» **ASSIGNMENT**: In this exercise, the entries below are to be transcribed exactly, line by line.

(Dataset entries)

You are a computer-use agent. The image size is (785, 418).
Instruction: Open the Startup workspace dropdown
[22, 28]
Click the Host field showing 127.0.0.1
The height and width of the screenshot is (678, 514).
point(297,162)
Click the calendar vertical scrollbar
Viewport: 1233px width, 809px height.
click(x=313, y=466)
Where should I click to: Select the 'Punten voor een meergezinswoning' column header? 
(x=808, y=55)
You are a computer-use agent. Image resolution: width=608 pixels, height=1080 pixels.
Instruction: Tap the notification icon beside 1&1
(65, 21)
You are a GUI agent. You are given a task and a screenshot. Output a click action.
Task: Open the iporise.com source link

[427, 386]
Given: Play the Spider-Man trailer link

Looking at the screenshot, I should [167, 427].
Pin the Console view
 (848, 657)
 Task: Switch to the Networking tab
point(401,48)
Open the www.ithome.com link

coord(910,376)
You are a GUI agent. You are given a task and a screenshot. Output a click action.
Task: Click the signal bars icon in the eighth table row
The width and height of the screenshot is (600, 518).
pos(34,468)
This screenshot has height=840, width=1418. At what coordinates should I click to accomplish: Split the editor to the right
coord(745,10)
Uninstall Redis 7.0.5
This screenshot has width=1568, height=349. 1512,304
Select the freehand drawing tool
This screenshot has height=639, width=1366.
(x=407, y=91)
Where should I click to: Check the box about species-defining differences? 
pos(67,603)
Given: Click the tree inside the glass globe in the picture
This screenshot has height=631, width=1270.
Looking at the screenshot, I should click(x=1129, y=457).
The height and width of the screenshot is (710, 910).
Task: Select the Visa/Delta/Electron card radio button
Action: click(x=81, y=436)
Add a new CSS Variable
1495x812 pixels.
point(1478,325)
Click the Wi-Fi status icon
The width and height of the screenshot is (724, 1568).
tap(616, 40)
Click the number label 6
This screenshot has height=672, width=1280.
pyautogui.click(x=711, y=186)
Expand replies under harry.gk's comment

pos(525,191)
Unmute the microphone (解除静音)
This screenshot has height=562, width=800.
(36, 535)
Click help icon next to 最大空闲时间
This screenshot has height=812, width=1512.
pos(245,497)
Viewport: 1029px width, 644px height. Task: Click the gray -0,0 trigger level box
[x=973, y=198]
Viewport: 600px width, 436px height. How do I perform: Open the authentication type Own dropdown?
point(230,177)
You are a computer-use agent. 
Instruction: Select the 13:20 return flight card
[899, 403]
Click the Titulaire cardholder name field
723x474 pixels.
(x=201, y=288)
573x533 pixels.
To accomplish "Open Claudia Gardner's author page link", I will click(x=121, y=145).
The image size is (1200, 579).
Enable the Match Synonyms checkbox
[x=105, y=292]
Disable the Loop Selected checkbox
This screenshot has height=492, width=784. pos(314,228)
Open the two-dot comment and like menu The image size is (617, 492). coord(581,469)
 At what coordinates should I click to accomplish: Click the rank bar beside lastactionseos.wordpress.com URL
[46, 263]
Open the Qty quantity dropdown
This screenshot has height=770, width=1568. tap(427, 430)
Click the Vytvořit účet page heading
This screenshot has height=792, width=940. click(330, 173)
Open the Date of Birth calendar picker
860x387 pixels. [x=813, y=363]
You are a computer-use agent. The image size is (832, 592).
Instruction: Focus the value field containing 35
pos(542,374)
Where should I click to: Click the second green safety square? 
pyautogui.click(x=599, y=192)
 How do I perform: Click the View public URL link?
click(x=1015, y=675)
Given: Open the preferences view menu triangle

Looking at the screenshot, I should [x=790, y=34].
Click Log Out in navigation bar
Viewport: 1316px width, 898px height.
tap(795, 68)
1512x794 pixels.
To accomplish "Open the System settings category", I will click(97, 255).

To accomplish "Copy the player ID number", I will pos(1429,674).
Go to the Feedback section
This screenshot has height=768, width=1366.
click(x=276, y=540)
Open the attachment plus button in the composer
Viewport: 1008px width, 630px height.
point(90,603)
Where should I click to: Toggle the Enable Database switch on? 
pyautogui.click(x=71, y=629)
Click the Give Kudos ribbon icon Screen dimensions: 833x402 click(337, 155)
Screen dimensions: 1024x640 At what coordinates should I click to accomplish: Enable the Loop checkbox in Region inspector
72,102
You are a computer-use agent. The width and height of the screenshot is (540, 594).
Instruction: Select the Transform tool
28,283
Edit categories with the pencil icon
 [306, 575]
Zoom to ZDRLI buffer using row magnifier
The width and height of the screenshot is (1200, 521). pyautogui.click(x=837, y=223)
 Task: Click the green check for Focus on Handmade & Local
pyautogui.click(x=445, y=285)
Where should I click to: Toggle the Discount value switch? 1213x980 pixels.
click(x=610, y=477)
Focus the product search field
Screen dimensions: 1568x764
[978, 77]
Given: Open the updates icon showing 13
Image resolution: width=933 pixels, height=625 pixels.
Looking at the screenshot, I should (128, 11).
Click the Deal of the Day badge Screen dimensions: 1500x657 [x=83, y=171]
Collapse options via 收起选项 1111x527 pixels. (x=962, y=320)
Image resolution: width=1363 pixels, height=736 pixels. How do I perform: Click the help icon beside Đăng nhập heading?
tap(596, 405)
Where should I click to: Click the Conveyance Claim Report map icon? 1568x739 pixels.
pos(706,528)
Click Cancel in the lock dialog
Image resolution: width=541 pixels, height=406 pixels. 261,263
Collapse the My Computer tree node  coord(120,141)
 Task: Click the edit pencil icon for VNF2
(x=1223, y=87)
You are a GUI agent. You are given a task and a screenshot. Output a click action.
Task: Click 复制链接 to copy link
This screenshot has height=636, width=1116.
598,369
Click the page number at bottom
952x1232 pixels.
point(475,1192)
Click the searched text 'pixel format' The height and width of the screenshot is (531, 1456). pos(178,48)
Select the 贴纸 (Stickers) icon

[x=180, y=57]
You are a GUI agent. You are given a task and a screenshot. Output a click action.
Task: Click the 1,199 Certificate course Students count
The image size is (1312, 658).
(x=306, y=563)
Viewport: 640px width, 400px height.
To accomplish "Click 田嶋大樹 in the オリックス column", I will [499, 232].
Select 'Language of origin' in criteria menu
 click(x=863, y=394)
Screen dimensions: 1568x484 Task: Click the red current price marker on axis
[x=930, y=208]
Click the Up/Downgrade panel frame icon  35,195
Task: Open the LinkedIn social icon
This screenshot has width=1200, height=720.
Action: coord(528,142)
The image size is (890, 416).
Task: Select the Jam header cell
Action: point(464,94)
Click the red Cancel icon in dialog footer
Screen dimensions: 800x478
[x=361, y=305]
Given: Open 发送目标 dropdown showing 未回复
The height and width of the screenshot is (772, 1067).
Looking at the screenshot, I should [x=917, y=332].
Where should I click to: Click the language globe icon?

» **RESPONSE TO THIS EXERCISE**:
You are a computer-use agent. The image size is (785, 418).
Instruction: Open the Startup workspace dropdown
[22, 28]
Click the Host field showing 127.0.0.1
The height and width of the screenshot is (678, 514).
point(297,162)
Click the calendar vertical scrollbar
Viewport: 1233px width, 809px height.
click(x=313, y=466)
Where should I click to: Select the 'Punten voor een meergezinswoning' column header? 
(x=808, y=55)
You are a computer-use agent. Image resolution: width=608 pixels, height=1080 pixels.
Instruction: Tap the notification icon beside 1&1
(65, 21)
You are a GUI agent. You are given a task and a screenshot. Output a click action.
Task: Open the iporise.com source link

[427, 386]
Given: Play the Spider-Man trailer link

Looking at the screenshot, I should [167, 427].
Pin the Console view
 (848, 657)
 Task: Switch to the Networking tab
point(401,48)
Open the www.ithome.com link

coord(910,376)
You are a GUI agent. You are given a task and a screenshot. Output a click action.
Task: Click the signal bars icon in the eighth table row
The width and height of the screenshot is (600, 518).
pos(34,468)
This screenshot has height=840, width=1418. At what coordinates should I click to accomplish: Split the editor to the right
coord(745,10)
Uninstall Redis 7.0.5
This screenshot has width=1568, height=349. 1512,304
Select the freehand drawing tool
This screenshot has height=639, width=1366.
(x=407, y=91)
Where should I click to: Check the box about species-defining differences? 
pos(67,603)
Given: Click the tree inside the glass globe in the picture
This screenshot has height=631, width=1270.
Looking at the screenshot, I should click(x=1129, y=457).
The height and width of the screenshot is (710, 910).
Task: Select the Visa/Delta/Electron card radio button
Action: click(x=81, y=436)
Add a new CSS Variable
1495x812 pixels.
point(1478,325)
Click the Wi-Fi status icon
The width and height of the screenshot is (724, 1568).
tap(616, 40)
Click the number label 6
This screenshot has height=672, width=1280.
pyautogui.click(x=711, y=186)
Expand replies under harry.gk's comment

pos(525,191)
Unmute the microphone (解除静音)
This screenshot has height=562, width=800.
(36, 535)
Click help icon next to 最大空闲时间
This screenshot has height=812, width=1512.
pos(245,497)
Viewport: 1029px width, 644px height. Task: Click the gray -0,0 trigger level box
[x=973, y=198]
Viewport: 600px width, 436px height. How do I perform: Open the authentication type Own dropdown?
point(230,177)
You are a computer-use agent. 
Instruction: Select the 13:20 return flight card
[899, 403]
Click the Titulaire cardholder name field
723x474 pixels.
(x=201, y=288)
573x533 pixels.
To accomplish "Open Claudia Gardner's author page link", I will click(x=121, y=145).
The image size is (1200, 579).
Enable the Match Synonyms checkbox
[x=105, y=292]
Disable the Loop Selected checkbox
This screenshot has height=492, width=784. pos(314,228)
Open the two-dot comment and like menu The image size is (617, 492). coord(581,469)
 At what coordinates should I click to accomplish: Click the rank bar beside lastactionseos.wordpress.com URL
[46, 263]
Open the Qty quantity dropdown
This screenshot has height=770, width=1568. tap(427, 430)
Click the Vytvořit účet page heading
This screenshot has height=792, width=940. click(330, 173)
Open the Date of Birth calendar picker
860x387 pixels. [x=813, y=363]
You are a computer-use agent. The image size is (832, 592).
Instruction: Focus the value field containing 35
pos(542,374)
Where should I click to: Click the second green safety square? 
pyautogui.click(x=599, y=192)
 How do I perform: Click the View public URL link?
click(x=1015, y=675)
Given: Open the preferences view menu triangle

Looking at the screenshot, I should [x=790, y=34].
Click Log Out in navigation bar
Viewport: 1316px width, 898px height.
tap(795, 68)
1512x794 pixels.
To accomplish "Open the System settings category", I will click(97, 255).

To accomplish "Copy the player ID number", I will pos(1429,674).
Go to the Feedback section
This screenshot has height=768, width=1366.
click(x=276, y=540)
Open the attachment plus button in the composer
Viewport: 1008px width, 630px height.
point(90,603)
Where should I click to: Toggle the Enable Database switch on? 
pyautogui.click(x=71, y=629)
Click the Give Kudos ribbon icon Screen dimensions: 833x402 click(337, 155)
Screen dimensions: 1024x640 At what coordinates should I click to accomplish: Enable the Loop checkbox in Region inspector
72,102
You are a computer-use agent. The width and height of the screenshot is (540, 594).
Instruction: Select the Transform tool
28,283
Edit categories with the pencil icon
 [306, 575]
Zoom to ZDRLI buffer using row magnifier
The width and height of the screenshot is (1200, 521). pyautogui.click(x=837, y=223)
 Task: Click the green check for Focus on Handmade & Local
pyautogui.click(x=445, y=285)
Where should I click to: Toggle the Discount value switch? 1213x980 pixels.
click(x=610, y=477)
Focus the product search field
Screen dimensions: 1568x764
[978, 77]
Given: Open the updates icon showing 13
Image resolution: width=933 pixels, height=625 pixels.
Looking at the screenshot, I should (128, 11).
Click the Deal of the Day badge Screen dimensions: 1500x657 [x=83, y=171]
Collapse options via 收起选项 1111x527 pixels. (x=962, y=320)
Image resolution: width=1363 pixels, height=736 pixels. How do I perform: Click the help icon beside Đăng nhập heading?
tap(596, 405)
Where should I click to: Click the Conveyance Claim Report map icon? 1568x739 pixels.
pos(706,528)
Click Cancel in the lock dialog
Image resolution: width=541 pixels, height=406 pixels. 261,263
Collapse the My Computer tree node  coord(120,141)
 Task: Click the edit pencil icon for VNF2
(x=1223, y=87)
You are a GUI agent. You are given a task and a screenshot. Output a click action.
Task: Click 复制链接 to copy link
This screenshot has height=636, width=1116.
598,369
Click the page number at bottom
952x1232 pixels.
point(475,1192)
Click the searched text 'pixel format' The height and width of the screenshot is (531, 1456). pos(178,48)
Select the 贴纸 (Stickers) icon

[x=180, y=57]
You are a GUI agent. You are given a task and a screenshot. Output a click action.
Task: Click the 1,199 Certificate course Students count
The image size is (1312, 658).
(x=306, y=563)
Viewport: 640px width, 400px height.
To accomplish "Click 田嶋大樹 in the オリックス column", I will [499, 232].
Select 'Language of origin' in criteria menu
 click(x=863, y=394)
Screen dimensions: 1568x484 Task: Click the red current price marker on axis
[x=930, y=208]
Click the Up/Downgrade panel frame icon  35,195
Task: Open the LinkedIn social icon
This screenshot has width=1200, height=720.
Action: coord(528,142)
The image size is (890, 416).
Task: Select the Jam header cell
Action: point(464,94)
Click the red Cancel icon in dialog footer
Screen dimensions: 800x478
[x=361, y=305]
Given: Open 发送目标 dropdown showing 未回复
The height and width of the screenshot is (772, 1067).
Looking at the screenshot, I should [x=917, y=332].
Where should I click to: Click the language globe icon?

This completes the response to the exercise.